Stornorrfors – generating large amounts of electricity
Extensive work to increase safety
In 2007, Vattenfall began work on increasing the safety of Norrforsdammen, the dam adjacent to the Stornorrfors facility. The project included the construction of a new fish ladder, the installation of a new power plant adjacent to the fish ladder, a new spillway and increasing the height of the dam crest to the left of the facility. The initiative is a step towards achieving Vattenfall’s ambition of increasing the safety of its hydro power stations to be able to handle the ‘10,000 year flood’ – an event with extremely high water levels, expected to occur once every 10,000 years.
Vattenfall completed a new fish ladder adjacent to the facility in 2010. It is now one of Europe’s longest fish ladders and it helps salmon swim upstream every year to reach their breeding grounds in the Vindelälven River. (Vindelälven is a tributary to the Ume Älv River, the biggest tributary river in Sweden and one of the country’s four large unregulated mountain rivers).

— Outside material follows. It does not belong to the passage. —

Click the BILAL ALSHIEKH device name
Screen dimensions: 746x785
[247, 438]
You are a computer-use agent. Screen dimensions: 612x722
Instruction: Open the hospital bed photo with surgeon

The ladder is 300 metres long and also incorporates the option of moving smolt, or fish larvae, downstream to reach the Baltic Sea where they can grow and thrive. The option of moving smolt downstream is unique and the first of its kind in Europe.
In Sweden, power companies operating hydro power stations are obliged to breed fish to compensate for the destroyed breeding grounds as a result of river regulation. One of Vattenfall’s largest fish-breeding plants is located in Norrfors, close to the Stornorrfors facility. Every year, Vattenfall releases 80,000 salmon smolt, 20,000 sea trout and 20,000 grayling. In co-operation with the Vindelälven Fish Council and the Swedish University of Agricultural Sciences, Vattenfall also analyses how the passage of fish past Stornorrfors can be improved. Furthermore, the fundamental biological and ecological relationships in the river are continuously analysed.